Ama tıpkı Sofia Helin'in Saga Noren'i The Bridge'de gerçekten zora sokulduğu gibi – son seride öyle değil – burada Marcella da çok dibe vurmuş bir kadın.

Bunun yanı sıra, Marcella, Saga gibi, sosyal becerilerde biraz yetersizdir (İsveçli meslektaşından biraz daha usta olsa da). Kararlı, öfkeli, meslektaşlarını (en çok patronu DI Rav Sangha) çok benzer bir şekilde kuruyor. Ve Saga gibi, sekizinci bölümde erkeğini (veya kadınını) yakalayacağına dair her türlü güveniniz var.

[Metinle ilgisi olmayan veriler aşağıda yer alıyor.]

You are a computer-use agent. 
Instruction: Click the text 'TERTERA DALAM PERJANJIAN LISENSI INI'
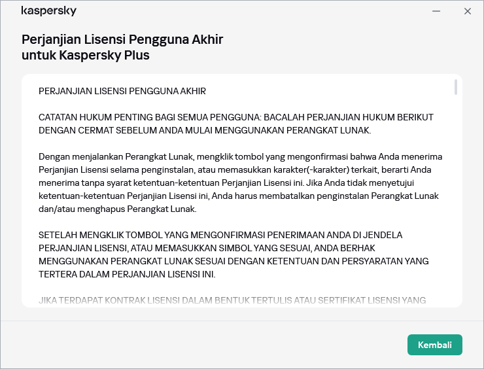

Evet, bu doğru, sekizinci bölüm. Rosenfeldt dramalarını uzun, karmaşık ve eziyetli seviyor ve İsveçli'nin zamanımız dolmadan daha fazla kanca, bükülme ve kırmızı ringa balığı (kelimeleri) doldurma sözünü yerine getireceği hissine kapılıyorsunuz.

para soygunu berlin ölüm

Şahsen, ahlaki dürüstlüğe daha fazla odaklanıldığından ve acımasız Sylvie Gibson'ın (Sinead Cusack) iş anlaşmalarının şimdiye kadar tanık olduğumuz tüm iğrençliklerle bir ilgisi olacağından şüpheleniyorum. Pek çok Scandi Noir'in bir özelliği, paranın pek çok kötülüğün kökü olmasıdır.

Şiddete gelince, eğer bu geceki cinayetleri ve dökülen kanları hazmetmenin zor olduğunu düşünüyorsanız, çok daha fazlası vaat ediliyor. Görünüşe göre gelecek bölümlerde çarmıha gerilmiş bir İspanyol'un olduğu bir sahne var.

Evet, çarmıha gerilmiş bir İspanyol. Şimdi Grantchester'la yaşadığın türden bir şey değil, değil mi?

İlan

Bu makale ilk olarak 4 Nisan 2016'da yayınlandı.